Conveyance of notices and other communications by DTC to direct participants, by direct participants to indirect participants and by direct participants and indirect participants to beneficial owners will be governed by arrangements among them, subject to any legal requirements in effect from time to time.
Redemption notices will be sent to DTC. If less than all of the securities of a particular series are being redeemed, DTC’s practice is to determine by lot the amount of the interest of each direct participant in the securities of such series to be redeemed.

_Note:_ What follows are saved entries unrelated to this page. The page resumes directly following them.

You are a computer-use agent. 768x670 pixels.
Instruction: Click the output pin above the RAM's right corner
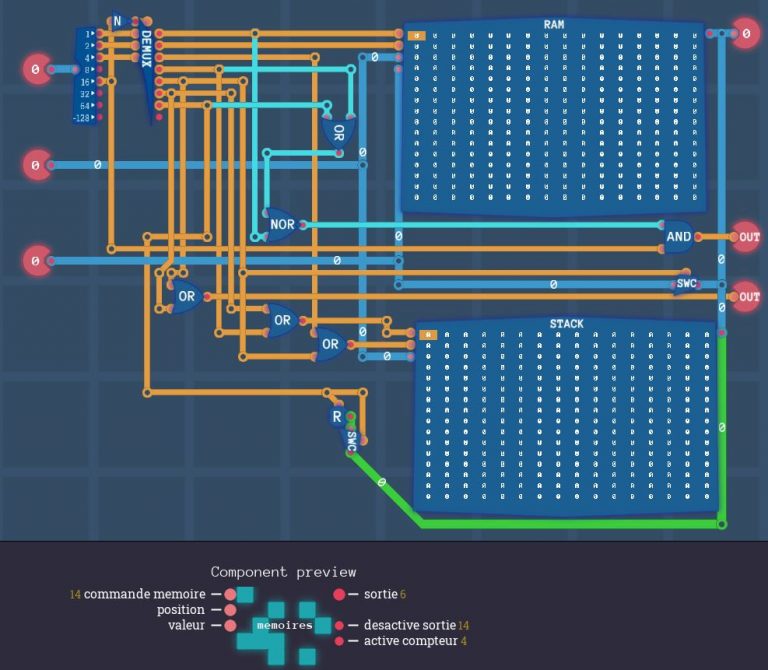pyautogui.click(x=746, y=33)
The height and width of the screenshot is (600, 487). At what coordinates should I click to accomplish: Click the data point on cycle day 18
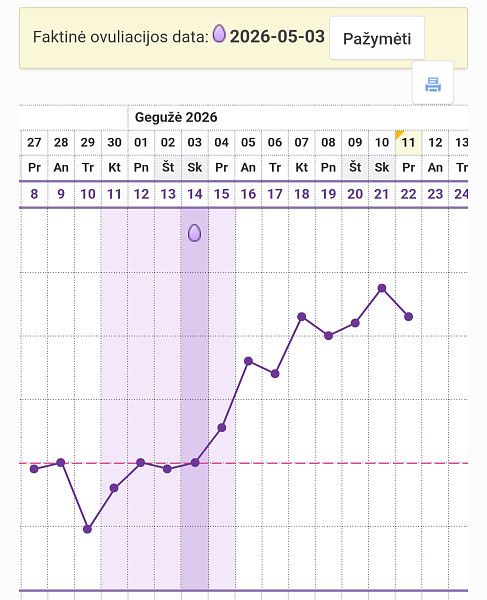point(301,316)
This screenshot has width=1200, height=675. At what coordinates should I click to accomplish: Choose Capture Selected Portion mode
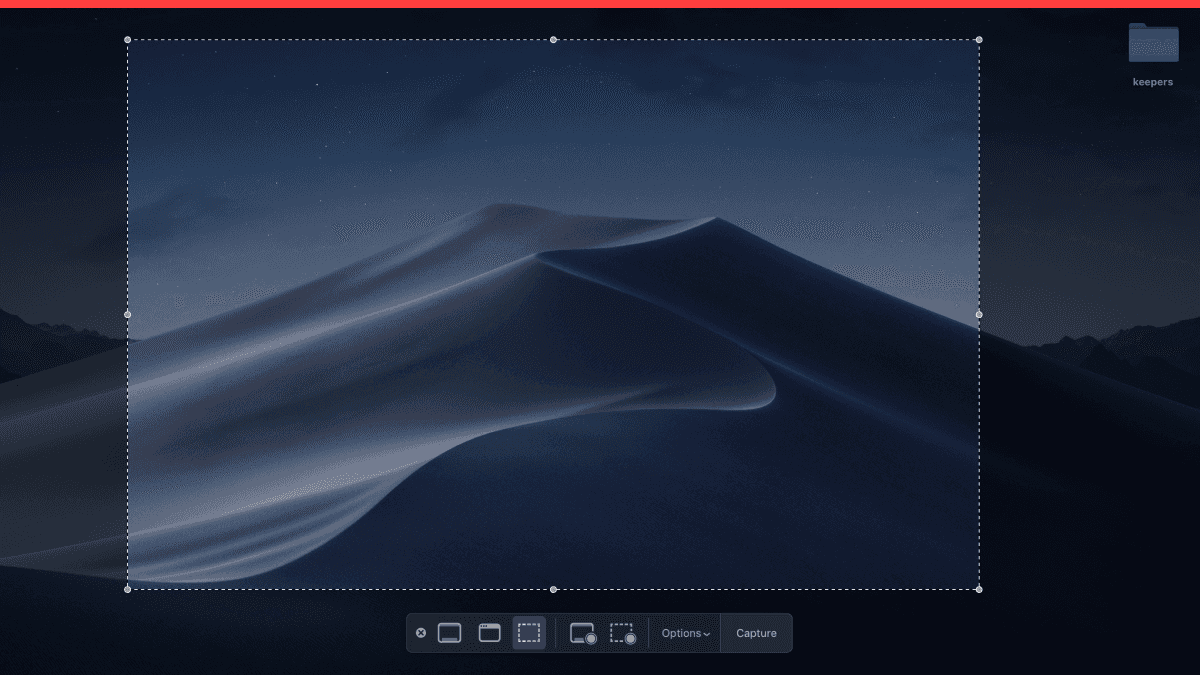click(529, 633)
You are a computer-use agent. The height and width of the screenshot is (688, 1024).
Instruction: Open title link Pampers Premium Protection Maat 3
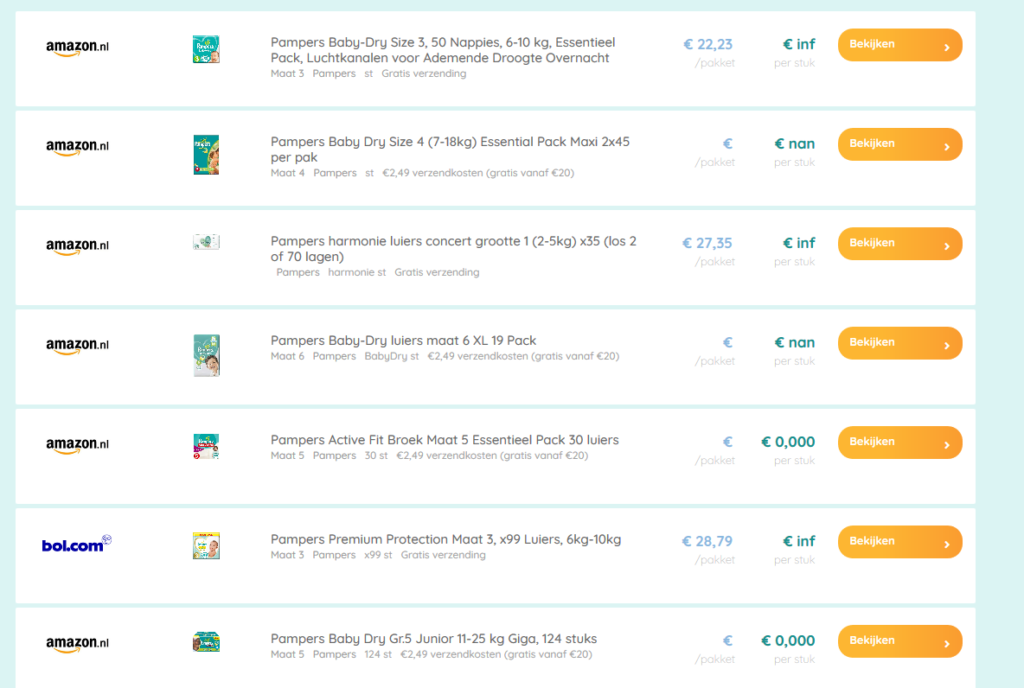[445, 540]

Neither DTC nor Cede & Co. (or such other DTC nominee) will consent or vote with respect to the securities. Under its usual procedures, DTC will mail an omnibus proxy to us as soon as possible after the record date. The omnibus proxy assigns the consenting or voting rights of Cede & Co. to those direct participants to whose accounts the securities of such series are credited on the record date, identified in a listing attached to the omnibus proxy.
So long as securities are in book-entry form, we will make payments on those securities to the depositary or its nominee, as the registered owner of such securities, by wire transfer of immediately available funds. If securities are issued in definitive certificated form under the limited circumstances described below and unless if otherwise provided in the description of the applicable securities herein or in the applicable prospectus supplement, we will have the option of making payments by check mailed to the addresses of the persons entitled to payment or by wire transfer to bank accounts in the United States designated in writing to the applicable trustee or other designated party at least 15 days before the applicable payment date by the persons entitled to payment, unless a shorter period is satisfactory to the applicable trustee or other designated party.
Redemption proceeds, distributions and dividend payments on the securities will be made to Cede & Co., or such other nominee as may be requested by an authorized representative of DTC. DTC’s practice is to credit direct participants’ accounts upon DTC’s receipt of funds and corresponding detail information from us on the payment date in accordance with their respective holdings shown on DTC records. Payments by participants to beneficial owners will be governed by standing instructions and customary practices, as is the case with securities held for the account of customers in bearer form or registered in “street name.” Those payments will be the responsibility of participants and not of DTC or us, subject to any statutory or regulatory requirements in effect from time to time. Payment of redemption proceeds, distributions and dividend payments to Cede & Co., or such other nominee as may be requested by an authorized representative of DTC, is our responsibility, disbursement of payments to direct participants is the responsibility of DTC, and disbursement of payments to the beneficial owners is the responsibility of direct and indirect participants.
Except under the limited circumstances described below, purchasers of securities will not be entitled to have securities registered in their names and will not receive physical delivery of securities. Accordingly, each beneficial owner must rely on the procedures of DTC and its participants to exercise any rights under the securities and the indenture.
The laws of some jurisdictions may require that some purchasers of securities take physical delivery of securities in definitive form. Those laws may impair the ability to transfer or pledge beneficial interests in securities.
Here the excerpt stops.